Stored records:
··········
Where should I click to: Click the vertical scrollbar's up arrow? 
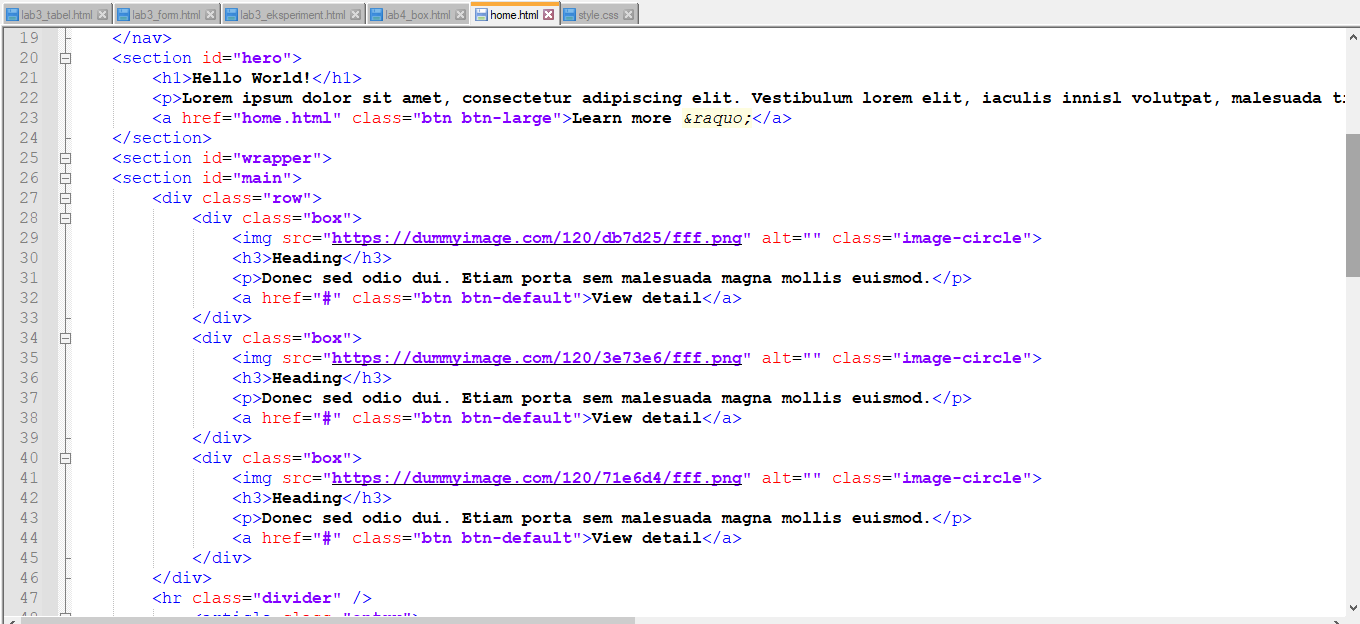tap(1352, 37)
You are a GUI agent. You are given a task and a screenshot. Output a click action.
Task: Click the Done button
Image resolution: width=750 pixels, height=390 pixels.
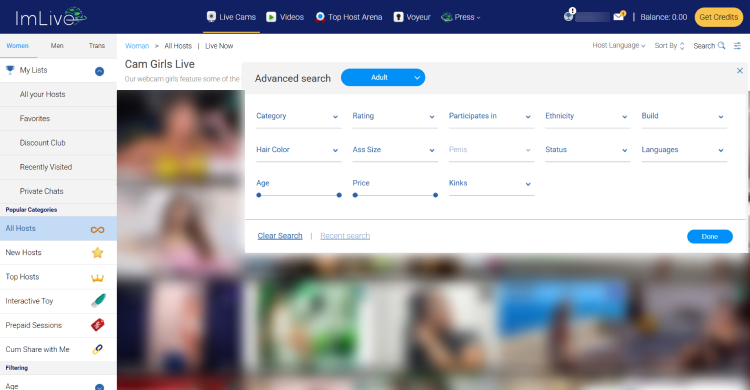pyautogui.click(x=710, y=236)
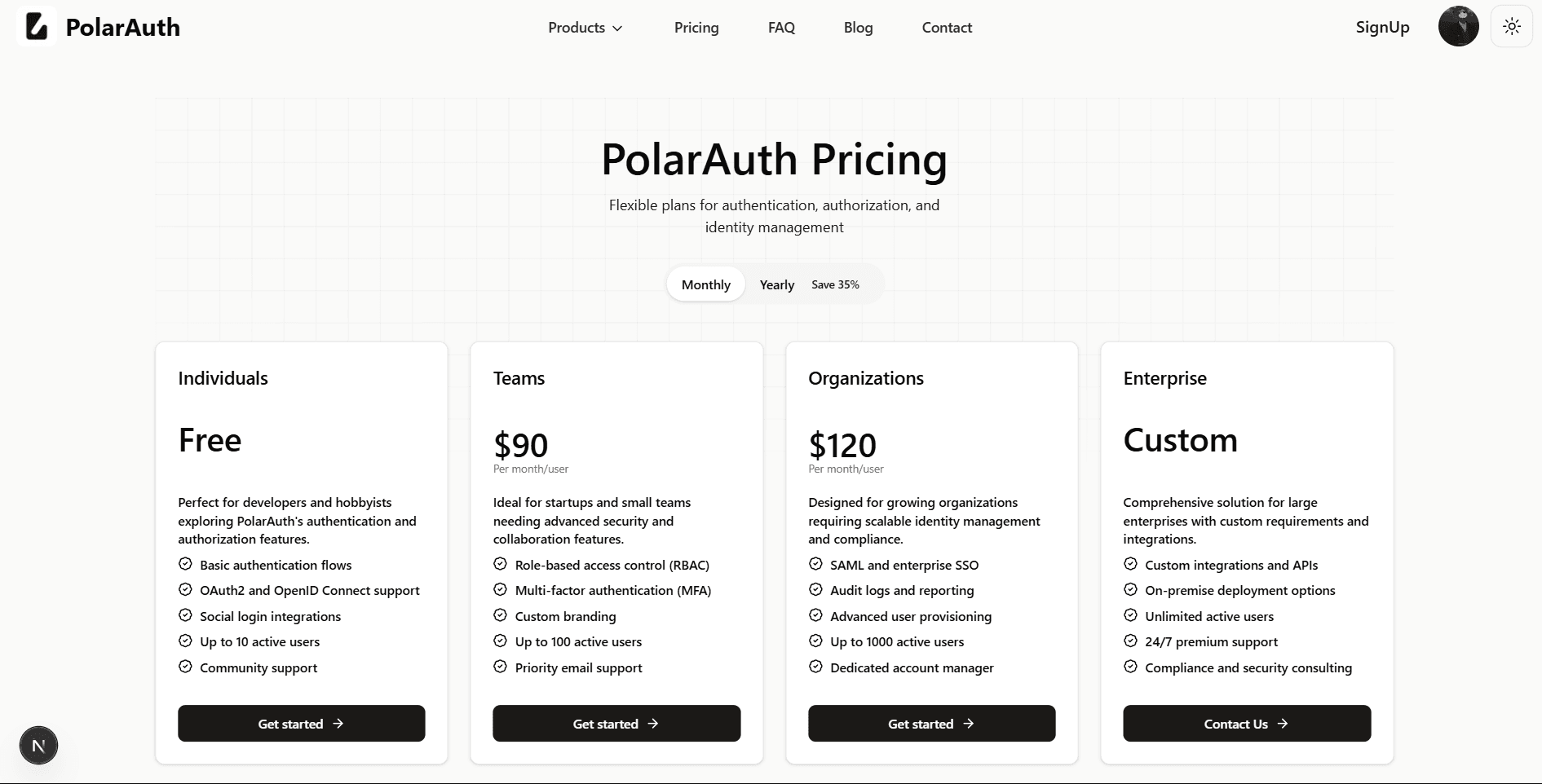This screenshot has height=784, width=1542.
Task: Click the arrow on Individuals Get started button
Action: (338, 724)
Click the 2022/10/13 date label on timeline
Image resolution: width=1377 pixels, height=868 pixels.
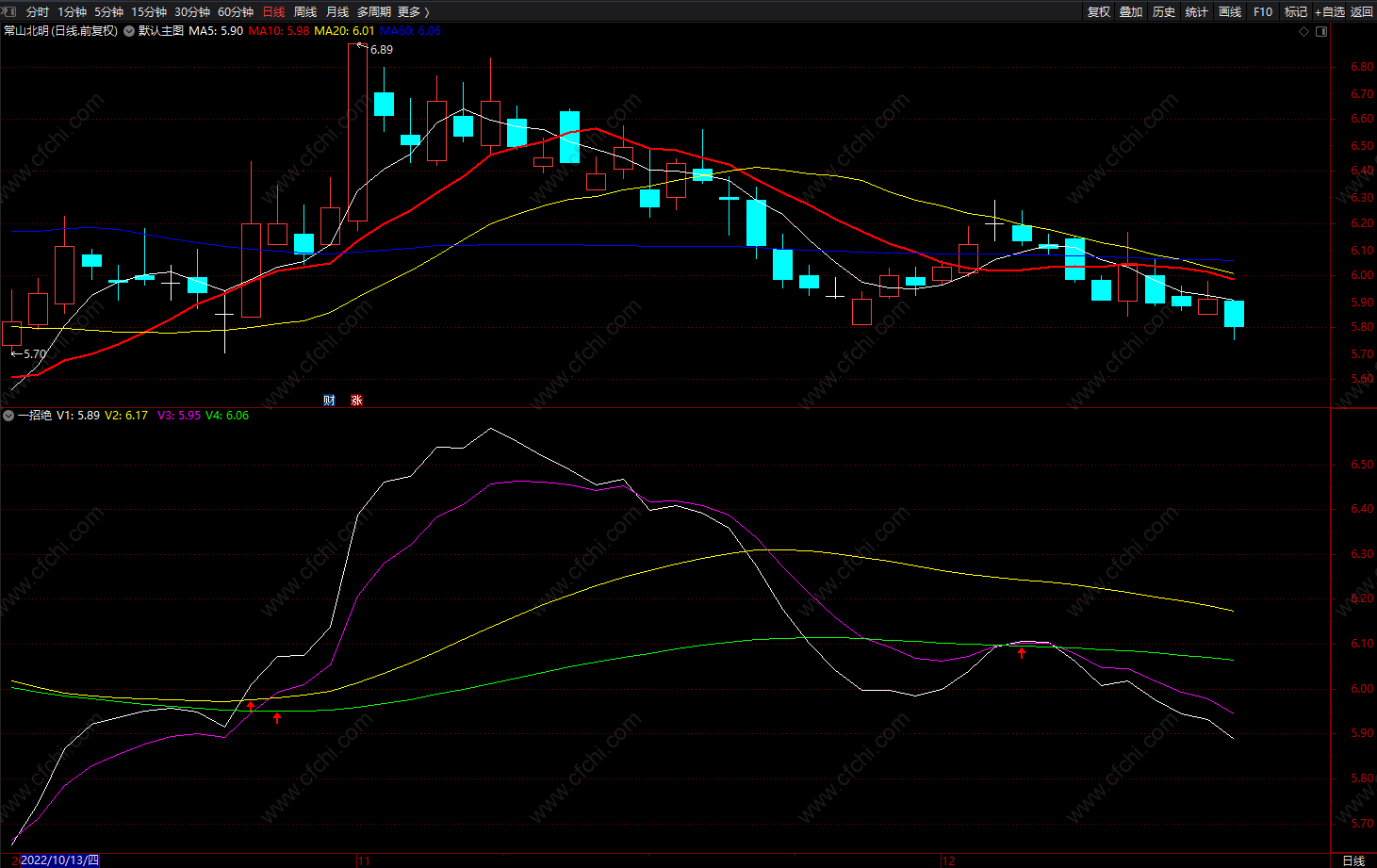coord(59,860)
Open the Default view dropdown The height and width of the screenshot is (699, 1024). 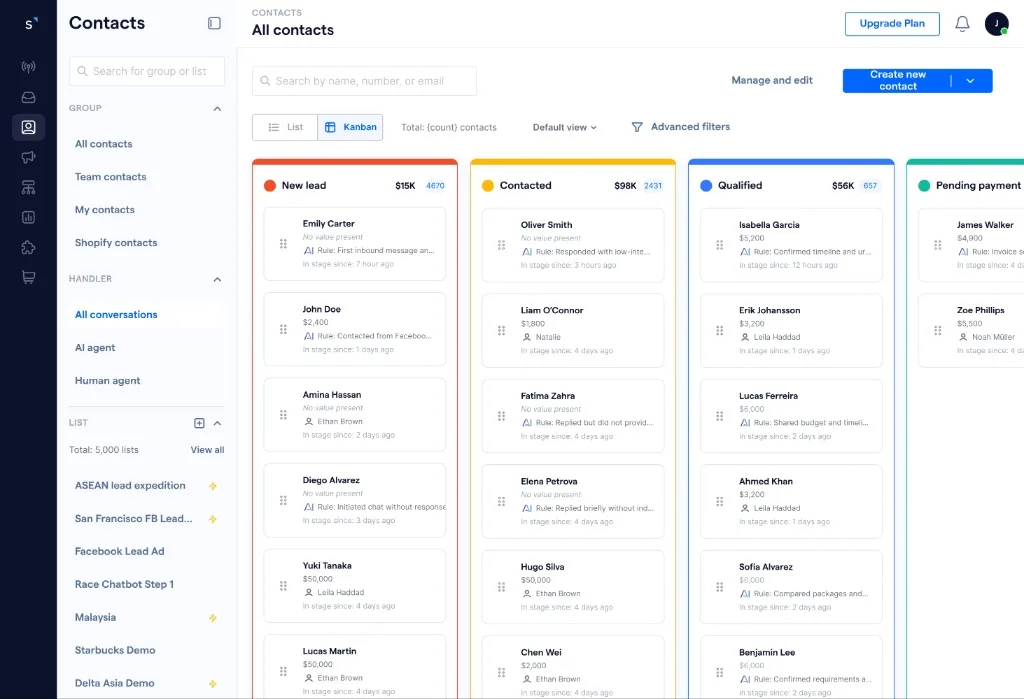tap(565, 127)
··········
§ What to work on
Among the records above, a stretch begins at the line containing "You are a GUI" and ends at the line containing "Task: Click the Done button". Restate that stretch word for word, and nothing else.

§ Solution for this problem
You are a GUI agent. You are given a task and a screenshot. Output a click action.
Task: Click the Done button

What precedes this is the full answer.